表4 槲皮素对脂多糖刺激下山羊瘤胃上皮细胞调控因子mRNA 表达的影响Table4 Effectsof quercetin on the mRNA expression of regulatory factorsin goat rumen epithelial cellsstimulated by lipopolysaccharide

3 讨论

3.1 槲皮素对山羊瘤胃上皮细胞活性的影响

通过体外细胞培养方法研究发现，黄酮类物质如大豆异黄酮、辣木叶黄酮和苜蓿素等均能够增加乳腺上皮细胞的活力和促进细胞增殖[10-12]。
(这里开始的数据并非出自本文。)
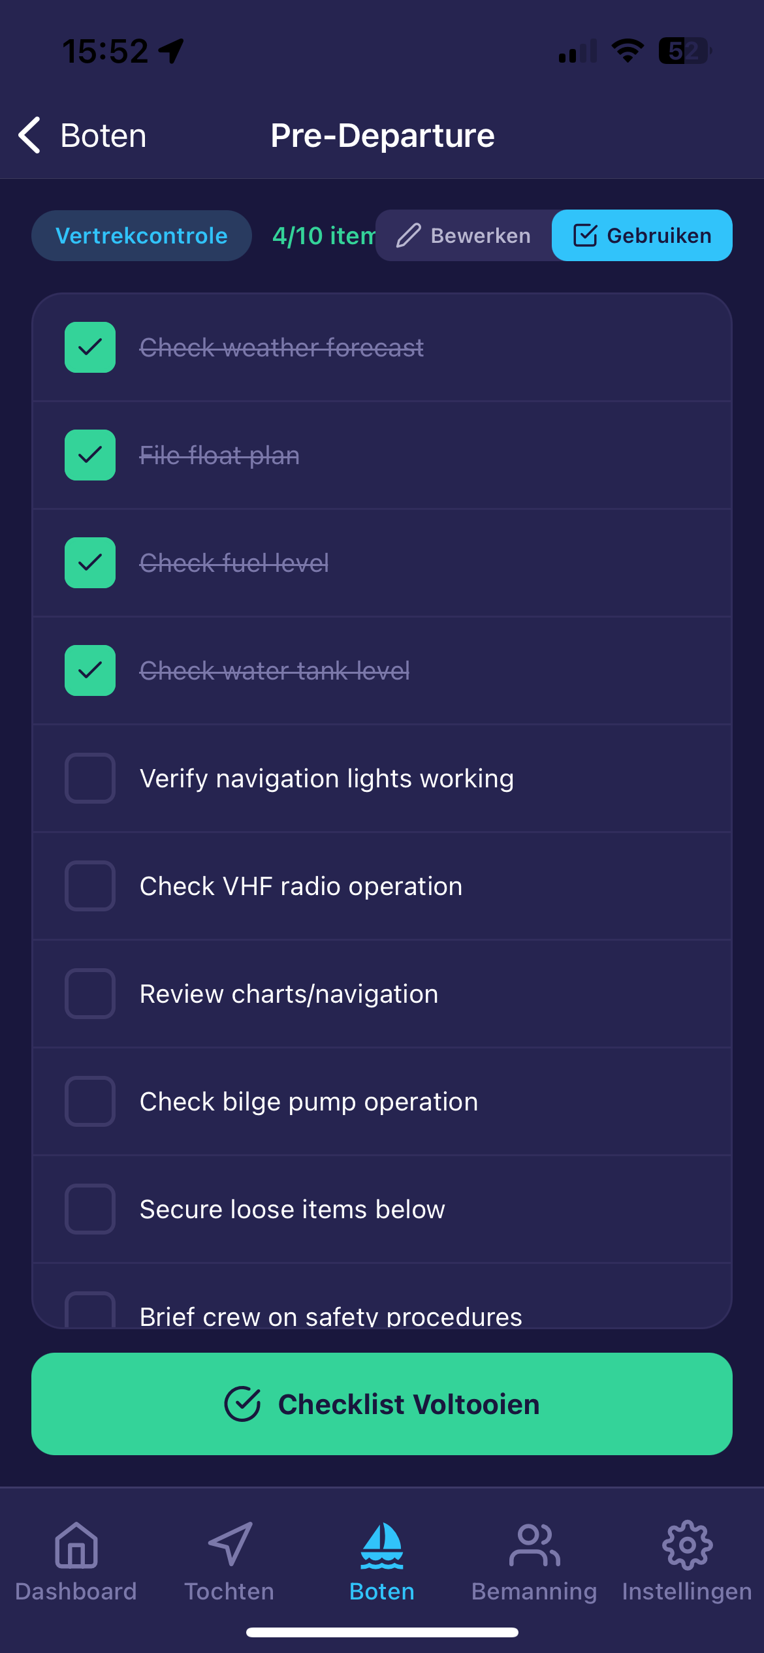764x1653 pixels.
Task: Check the Check VHF radio operation item
Action: tap(89, 886)
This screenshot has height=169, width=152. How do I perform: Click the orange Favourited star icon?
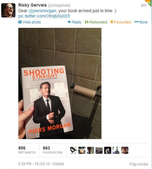(112, 22)
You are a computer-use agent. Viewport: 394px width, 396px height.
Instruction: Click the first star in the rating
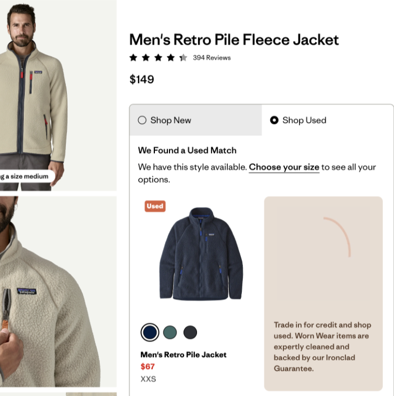[x=133, y=58]
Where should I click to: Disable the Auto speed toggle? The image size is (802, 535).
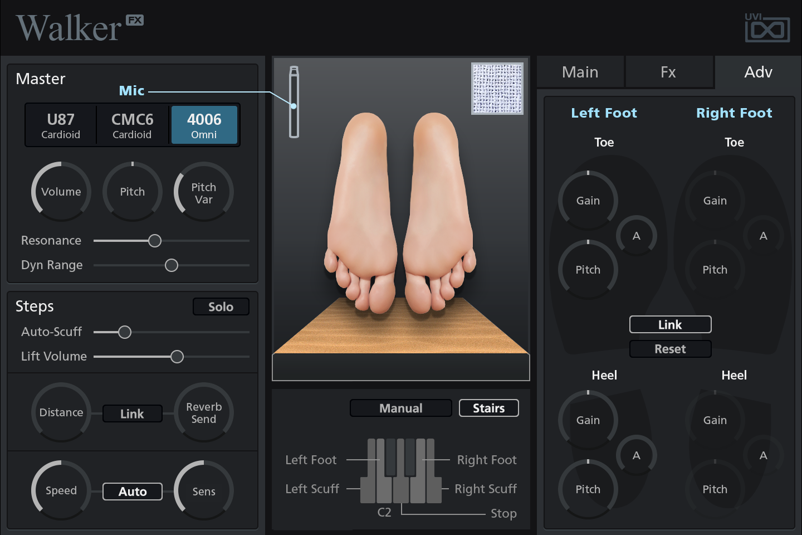[133, 492]
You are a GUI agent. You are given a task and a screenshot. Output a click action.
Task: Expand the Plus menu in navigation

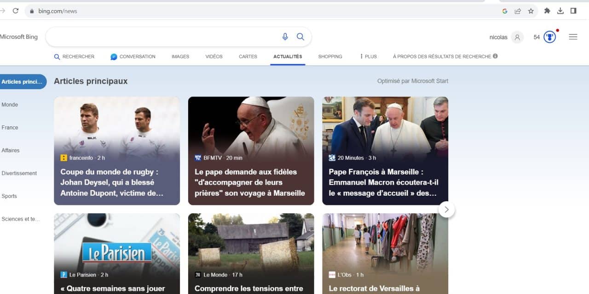(x=368, y=57)

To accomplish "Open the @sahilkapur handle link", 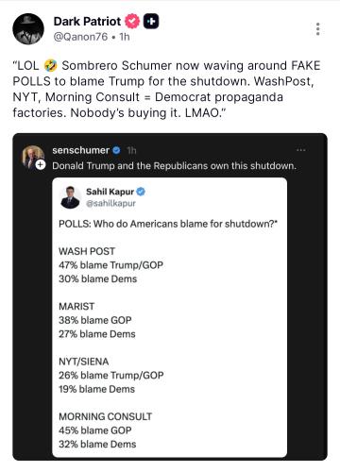I will tap(111, 203).
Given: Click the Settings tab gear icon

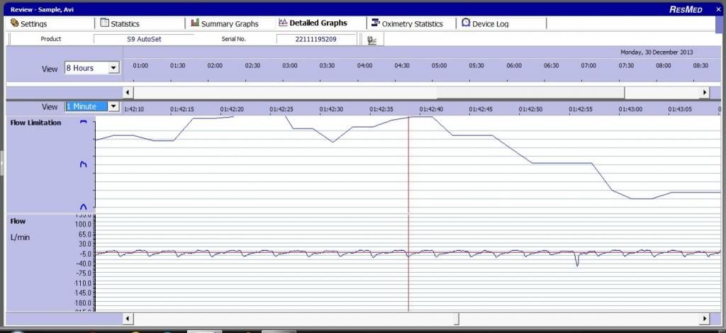Looking at the screenshot, I should (x=15, y=23).
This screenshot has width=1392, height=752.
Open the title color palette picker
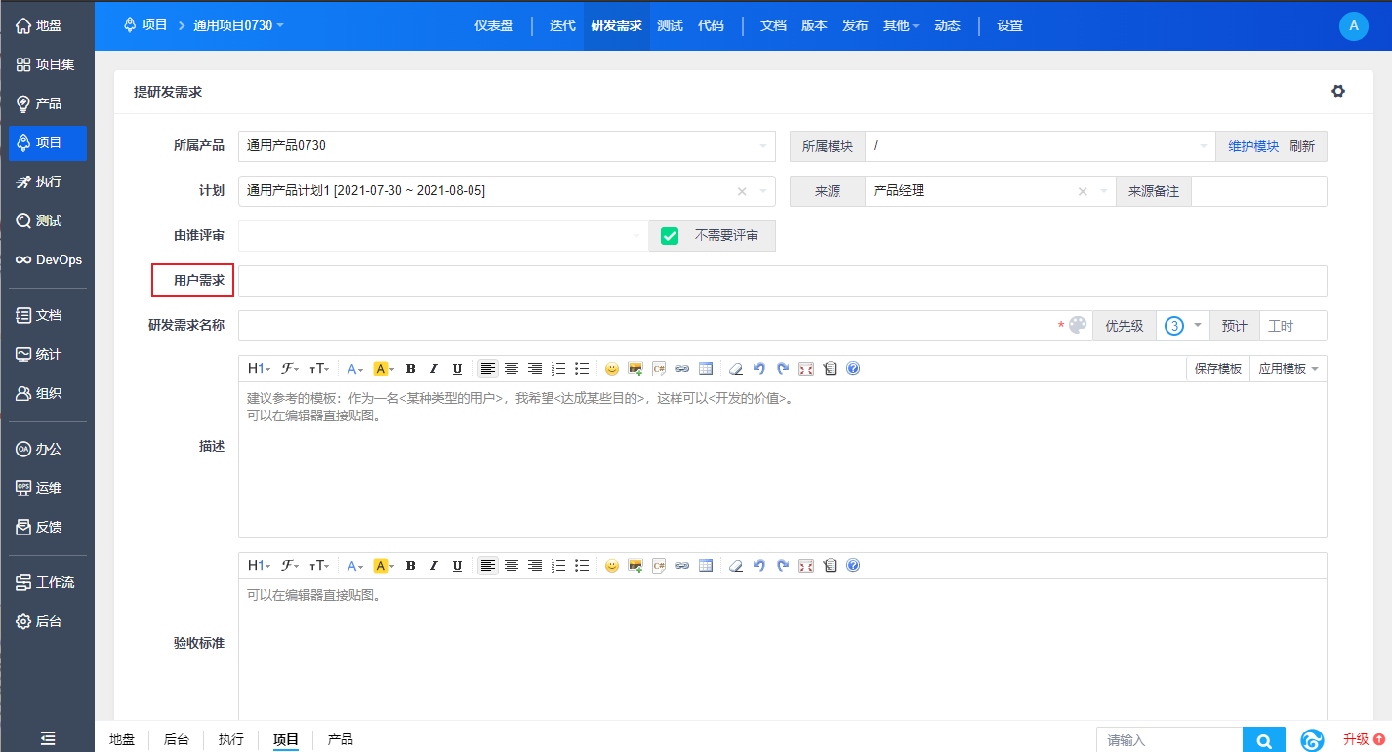point(1077,326)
结果表明，黄酮类物质能够增加细胞活性，促进细胞增殖。槲皮素是植物中比较常见的黄酮类物质。研究发现，槲皮素能够增加猪小肠上皮细胞和奶牛乳腺上皮细胞的活力，促进细胞增殖[13-14]。本研究也得到相似结果，说明槲皮素有促进山羊瘤胃上皮细胞增殖的作用。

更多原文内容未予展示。